## PROBLEM:
All of the data below should be copied exactly as it stands.

[Records contained in a dataset]
────────
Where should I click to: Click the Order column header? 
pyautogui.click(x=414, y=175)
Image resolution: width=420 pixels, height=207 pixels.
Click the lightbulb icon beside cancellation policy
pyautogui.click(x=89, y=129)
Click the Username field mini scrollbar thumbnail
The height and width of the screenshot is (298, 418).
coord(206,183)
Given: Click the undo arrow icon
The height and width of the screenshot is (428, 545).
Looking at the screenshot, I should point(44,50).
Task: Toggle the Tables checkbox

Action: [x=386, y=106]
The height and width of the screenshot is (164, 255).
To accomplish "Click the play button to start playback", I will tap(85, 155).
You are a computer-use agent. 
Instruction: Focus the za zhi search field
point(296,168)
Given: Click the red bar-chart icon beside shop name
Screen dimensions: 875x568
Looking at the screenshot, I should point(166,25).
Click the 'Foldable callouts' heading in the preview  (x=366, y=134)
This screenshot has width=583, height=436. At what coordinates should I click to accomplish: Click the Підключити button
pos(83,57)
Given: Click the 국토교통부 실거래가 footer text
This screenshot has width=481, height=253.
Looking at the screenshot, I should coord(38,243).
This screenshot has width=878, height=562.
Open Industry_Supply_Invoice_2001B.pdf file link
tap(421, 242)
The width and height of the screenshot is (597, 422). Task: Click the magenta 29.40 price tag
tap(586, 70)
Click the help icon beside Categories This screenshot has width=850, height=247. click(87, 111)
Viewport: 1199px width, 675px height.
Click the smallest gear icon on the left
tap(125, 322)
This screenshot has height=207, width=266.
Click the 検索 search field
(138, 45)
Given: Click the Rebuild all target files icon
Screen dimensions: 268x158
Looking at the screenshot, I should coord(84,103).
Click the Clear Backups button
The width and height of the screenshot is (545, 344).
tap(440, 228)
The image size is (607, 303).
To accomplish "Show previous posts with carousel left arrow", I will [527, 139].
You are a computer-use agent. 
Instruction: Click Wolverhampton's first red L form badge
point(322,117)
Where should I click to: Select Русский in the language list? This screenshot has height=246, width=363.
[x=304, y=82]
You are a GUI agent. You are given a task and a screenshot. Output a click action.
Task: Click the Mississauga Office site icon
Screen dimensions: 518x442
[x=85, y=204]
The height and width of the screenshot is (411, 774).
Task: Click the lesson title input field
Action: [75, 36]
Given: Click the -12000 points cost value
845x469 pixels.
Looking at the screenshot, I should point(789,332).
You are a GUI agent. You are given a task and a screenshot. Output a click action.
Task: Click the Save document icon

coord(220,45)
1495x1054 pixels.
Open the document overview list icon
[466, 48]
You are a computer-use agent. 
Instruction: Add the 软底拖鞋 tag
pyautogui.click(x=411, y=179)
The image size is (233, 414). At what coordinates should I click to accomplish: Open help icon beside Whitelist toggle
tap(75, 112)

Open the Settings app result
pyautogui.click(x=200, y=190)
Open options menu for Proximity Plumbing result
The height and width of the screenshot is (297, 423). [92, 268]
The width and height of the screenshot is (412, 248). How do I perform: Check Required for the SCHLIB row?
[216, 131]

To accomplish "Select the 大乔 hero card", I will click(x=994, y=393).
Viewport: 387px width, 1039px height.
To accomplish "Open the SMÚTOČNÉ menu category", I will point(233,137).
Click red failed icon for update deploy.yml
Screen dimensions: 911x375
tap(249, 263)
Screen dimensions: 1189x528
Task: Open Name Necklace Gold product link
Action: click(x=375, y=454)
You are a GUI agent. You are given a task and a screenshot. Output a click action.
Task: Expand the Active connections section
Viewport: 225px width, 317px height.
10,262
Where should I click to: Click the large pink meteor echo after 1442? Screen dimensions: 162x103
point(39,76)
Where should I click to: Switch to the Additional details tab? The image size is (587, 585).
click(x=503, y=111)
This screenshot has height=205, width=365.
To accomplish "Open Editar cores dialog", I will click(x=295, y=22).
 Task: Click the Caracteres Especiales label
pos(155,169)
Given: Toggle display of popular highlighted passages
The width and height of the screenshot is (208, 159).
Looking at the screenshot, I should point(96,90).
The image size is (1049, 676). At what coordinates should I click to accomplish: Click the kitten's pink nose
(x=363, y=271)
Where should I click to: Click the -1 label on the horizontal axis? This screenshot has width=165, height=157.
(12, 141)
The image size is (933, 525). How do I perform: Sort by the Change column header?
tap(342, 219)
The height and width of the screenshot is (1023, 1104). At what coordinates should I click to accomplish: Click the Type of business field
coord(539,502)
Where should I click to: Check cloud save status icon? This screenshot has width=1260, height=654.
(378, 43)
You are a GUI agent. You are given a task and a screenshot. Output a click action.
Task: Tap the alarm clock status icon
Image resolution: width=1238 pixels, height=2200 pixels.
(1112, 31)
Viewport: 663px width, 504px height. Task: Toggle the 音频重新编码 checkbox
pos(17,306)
────────
## REPLY:
Where should I click to: Click the Order column header? 
pyautogui.click(x=414, y=175)
Image resolution: width=420 pixels, height=207 pixels.
Click the lightbulb icon beside cancellation policy
pyautogui.click(x=89, y=129)
Click the Username field mini scrollbar thumbnail
The height and width of the screenshot is (298, 418).
coord(206,183)
Given: Click the undo arrow icon
The height and width of the screenshot is (428, 545).
Looking at the screenshot, I should point(44,50).
Task: Toggle the Tables checkbox

Action: [x=386, y=106]
The height and width of the screenshot is (164, 255).
To accomplish "Click the play button to start playback", I will tap(85, 155).
You are a computer-use agent. 
Instruction: Focus the za zhi search field
point(296,168)
Given: Click the red bar-chart icon beside shop name
Screen dimensions: 875x568
Looking at the screenshot, I should point(166,25).
Click the 'Foldable callouts' heading in the preview  (x=366, y=134)
This screenshot has width=583, height=436. At what coordinates should I click to accomplish: Click the Підключити button
pos(83,57)
Given: Click the 국토교통부 실거래가 footer text
This screenshot has width=481, height=253.
Looking at the screenshot, I should coord(38,243).
This screenshot has width=878, height=562.
Open Industry_Supply_Invoice_2001B.pdf file link
tap(421, 242)
The width and height of the screenshot is (597, 422). Task: Click the magenta 29.40 price tag
tap(586, 70)
Click the help icon beside Categories This screenshot has width=850, height=247. click(87, 111)
Viewport: 1199px width, 675px height.
Click the smallest gear icon on the left
tap(125, 322)
This screenshot has height=207, width=266.
Click the 検索 search field
(138, 45)
Given: Click the Rebuild all target files icon
Screen dimensions: 268x158
Looking at the screenshot, I should coord(84,103).
Click the Clear Backups button
The width and height of the screenshot is (545, 344).
tap(440, 228)
The image size is (607, 303).
To accomplish "Show previous posts with carousel left arrow", I will [527, 139].
You are a computer-use agent. 
Instruction: Click Wolverhampton's first red L form badge
point(322,117)
Where should I click to: Select Русский in the language list? This screenshot has height=246, width=363.
[x=304, y=82]
You are a GUI agent. You are given a task and a screenshot. Output a click action.
Task: Click the Mississauga Office site icon
Screen dimensions: 518x442
[x=85, y=204]
The height and width of the screenshot is (411, 774).
Task: Click the lesson title input field
Action: [75, 36]
Given: Click the -12000 points cost value
845x469 pixels.
Looking at the screenshot, I should point(789,332).
You are a GUI agent. You are given a task and a screenshot. Output a click action.
Task: Click the Save document icon

coord(220,45)
1495x1054 pixels.
Open the document overview list icon
[466, 48]
You are a computer-use agent. 
Instruction: Add the 软底拖鞋 tag
pyautogui.click(x=411, y=179)
The image size is (233, 414). At what coordinates should I click to accomplish: Open help icon beside Whitelist toggle
tap(75, 112)

Open the Settings app result
pyautogui.click(x=200, y=190)
Open options menu for Proximity Plumbing result
The height and width of the screenshot is (297, 423). [92, 268]
The width and height of the screenshot is (412, 248). How do I perform: Check Required for the SCHLIB row?
[216, 131]

To accomplish "Select the 大乔 hero card", I will click(x=994, y=393).
Viewport: 387px width, 1039px height.
To accomplish "Open the SMÚTOČNÉ menu category", I will point(233,137).
Click red failed icon for update deploy.yml
Screen dimensions: 911x375
tap(249, 263)
Screen dimensions: 1189x528
Task: Open Name Necklace Gold product link
Action: click(x=375, y=454)
You are a GUI agent. You are given a task and a screenshot. Output a click action.
Task: Expand the Active connections section
Viewport: 225px width, 317px height.
10,262
Where should I click to: Click the large pink meteor echo after 1442? Screen dimensions: 162x103
point(39,76)
Where should I click to: Switch to the Additional details tab? The image size is (587, 585).
click(x=503, y=111)
This screenshot has height=205, width=365.
To accomplish "Open Editar cores dialog", I will click(x=295, y=22).
 Task: Click the Caracteres Especiales label
pos(155,169)
Given: Toggle display of popular highlighted passages
The width and height of the screenshot is (208, 159).
Looking at the screenshot, I should point(96,90).
The image size is (1049, 676). At what coordinates should I click to accomplish: Click the kitten's pink nose
(x=363, y=271)
Where should I click to: Click the -1 label on the horizontal axis? This screenshot has width=165, height=157.
(12, 141)
The image size is (933, 525). How do I perform: Sort by the Change column header?
tap(342, 219)
The height and width of the screenshot is (1023, 1104). At what coordinates should I click to accomplish: Click the Type of business field
coord(539,502)
Where should I click to: Check cloud save status icon? This screenshot has width=1260, height=654.
(378, 43)
You are a GUI agent. You are given a task and a screenshot. Output a click action.
Task: Tap the alarm clock status icon
Image resolution: width=1238 pixels, height=2200 pixels.
(1112, 31)
Viewport: 663px width, 504px height. Task: Toggle the 音频重新编码 checkbox
pos(17,306)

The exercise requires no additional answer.